Developing AI Systems

With the amount of data being generated these days, trying to make sense of it all is like trying to find a needle in a haystack…while blindfolded…and with your hands tied behind your back.

That’s why the importance of AI is rapidly increasing in our modern society. The ability to process and analyze large amounts of data quickly and accurately in real-time is why we build AI systems. With the amount of data being generated in today’s digital world, it’s becoming increasingly difficult for humans to make sense of it all.

Let’s face it: Humans can’t handle the monotony of certain tasks.

Sure, folding laundry is therapeutic for some, but for the rest of us, we’d prefer a robot do it for us. With the rise of AI systems, automating such repetitive tasks is finally possible and it’s not just some Rosse-the-AI-maid Sci-Fi novel anymore!

What’s more, AI systems learn and adapt over time, improving their performance without human intervention. This is basically what a machine learning algorithm is: the chemical X of many AI systems. With the ability to learn and adapt, AI systems can predict and make increasingly accurate decisions.

Think of AI systems as the Energizer bunnies of technology. They just keep going and going while never ceasing learning. With their ability to adapt and improve over time, they become more and more efficient, making predictions and decisions that are almost always right.

Of course, when you have a computer system that adapts easily and creates efficient decision-making, wouldn’t that concern its creators? That’s why it’s important to understand the why and the how of developing AI systems.

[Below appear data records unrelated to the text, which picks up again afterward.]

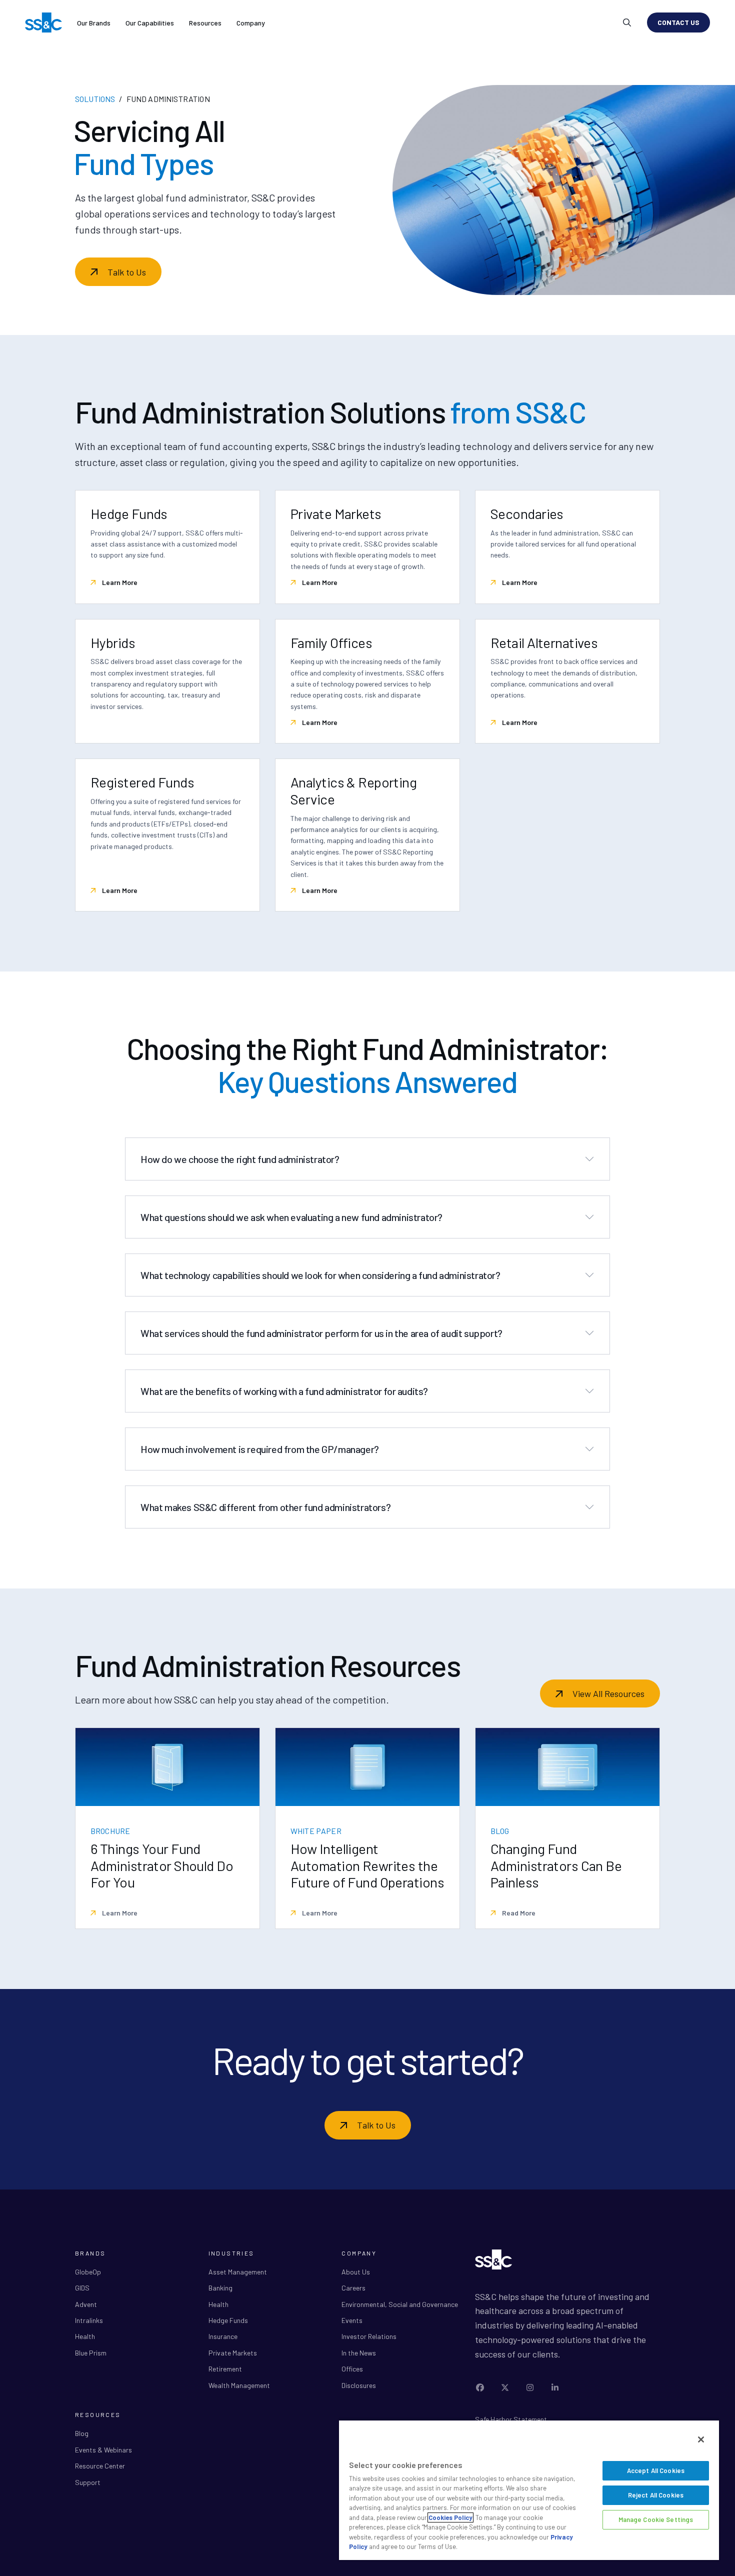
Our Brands (93, 22)
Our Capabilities (150, 22)
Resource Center (100, 2466)
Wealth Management (239, 2385)
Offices (352, 2368)
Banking (220, 2288)
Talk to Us (127, 272)
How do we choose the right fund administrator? (240, 1159)
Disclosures (359, 2385)
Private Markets (232, 2352)
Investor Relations (369, 2336)
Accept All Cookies (655, 2470)
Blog (81, 2433)
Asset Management (237, 2272)
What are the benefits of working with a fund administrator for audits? (284, 1391)
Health (85, 2336)
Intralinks (89, 2320)
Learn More (119, 582)
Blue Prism (90, 2352)
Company (250, 22)
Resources (205, 22)
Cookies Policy (450, 2518)
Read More (518, 1912)
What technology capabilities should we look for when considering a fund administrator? (320, 1275)
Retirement (225, 2368)
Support (87, 2482)
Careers (354, 2288)
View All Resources (608, 1693)
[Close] (701, 2439)
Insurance (223, 2336)
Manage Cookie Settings (656, 2520)
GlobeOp (88, 2272)
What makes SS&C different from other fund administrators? (265, 1507)
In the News (359, 2352)
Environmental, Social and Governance (400, 2304)
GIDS (82, 2288)
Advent (86, 2304)
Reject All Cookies (656, 2495)
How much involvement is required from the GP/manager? (259, 1449)
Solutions (95, 99)
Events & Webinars (103, 2450)
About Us (356, 2272)
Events (352, 2320)
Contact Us (679, 22)
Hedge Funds (228, 2320)
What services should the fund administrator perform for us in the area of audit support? (321, 1333)
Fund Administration (168, 99)
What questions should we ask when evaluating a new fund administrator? (291, 1217)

How to develop AI systems — a complete how-to guide with key steps

Before building an AI system, you have to figure out what problem it’s supposed to solve.

Let me tell you, some of these problems are real head-scratchers. Like, “How do we make a machine that can accurately predict if a cat video will go viral on the internet?” or “How do we make sure a self-driving car doesn’t drive straight into a passing cyclist on its first joyride?“.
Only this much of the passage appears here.